◆ Required action: Print the data below exactly, but only the lines from the one containing "The width and height of the screenshot is (1918, 1031)." down to the one containing "Click the thumbs-up", inclusive.

(Extracted records)
* * * * * * * * *
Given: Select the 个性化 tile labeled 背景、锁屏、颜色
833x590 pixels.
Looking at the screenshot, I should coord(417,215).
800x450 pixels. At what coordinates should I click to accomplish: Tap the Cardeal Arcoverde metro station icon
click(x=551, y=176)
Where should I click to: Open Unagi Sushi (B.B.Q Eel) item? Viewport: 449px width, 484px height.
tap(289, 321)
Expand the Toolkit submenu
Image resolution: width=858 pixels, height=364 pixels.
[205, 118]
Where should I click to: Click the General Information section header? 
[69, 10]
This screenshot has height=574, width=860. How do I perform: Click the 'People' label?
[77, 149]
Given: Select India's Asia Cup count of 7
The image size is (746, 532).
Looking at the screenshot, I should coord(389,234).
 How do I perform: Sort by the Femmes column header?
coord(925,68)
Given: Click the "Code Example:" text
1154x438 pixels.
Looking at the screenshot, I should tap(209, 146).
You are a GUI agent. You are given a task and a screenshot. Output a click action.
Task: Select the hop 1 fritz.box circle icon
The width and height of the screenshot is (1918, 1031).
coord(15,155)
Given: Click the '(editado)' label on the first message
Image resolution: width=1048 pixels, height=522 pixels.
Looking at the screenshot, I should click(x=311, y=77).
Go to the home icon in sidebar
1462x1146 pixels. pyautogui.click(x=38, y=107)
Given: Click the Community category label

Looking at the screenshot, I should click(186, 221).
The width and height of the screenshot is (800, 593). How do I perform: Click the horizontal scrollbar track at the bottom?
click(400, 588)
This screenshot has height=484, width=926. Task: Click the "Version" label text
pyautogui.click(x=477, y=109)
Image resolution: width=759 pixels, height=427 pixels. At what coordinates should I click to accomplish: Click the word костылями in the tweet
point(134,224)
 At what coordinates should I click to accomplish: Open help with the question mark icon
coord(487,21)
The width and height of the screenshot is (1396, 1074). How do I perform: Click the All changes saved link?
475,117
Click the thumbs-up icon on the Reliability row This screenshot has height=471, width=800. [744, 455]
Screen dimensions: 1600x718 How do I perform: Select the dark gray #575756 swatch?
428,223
* * * * * * * * *
◆ Final answer:
The width and height of the screenshot is (1918, 1031).
coord(15,155)
Given: Click the '(editado)' label on the first message
Image resolution: width=1048 pixels, height=522 pixels.
Looking at the screenshot, I should click(x=311, y=77).
Go to the home icon in sidebar
1462x1146 pixels. pyautogui.click(x=38, y=107)
Given: Click the Community category label

Looking at the screenshot, I should click(186, 221).
The width and height of the screenshot is (800, 593). How do I perform: Click the horizontal scrollbar track at the bottom?
click(400, 588)
This screenshot has height=484, width=926. Task: Click the "Version" label text
pyautogui.click(x=477, y=109)
Image resolution: width=759 pixels, height=427 pixels. At what coordinates should I click to accomplish: Click the word костылями in the tweet
point(134,224)
 At what coordinates should I click to accomplish: Open help with the question mark icon
coord(487,21)
The width and height of the screenshot is (1396, 1074). How do I perform: Click the All changes saved link?
475,117
Click the thumbs-up icon on the Reliability row This screenshot has height=471, width=800. [744, 455]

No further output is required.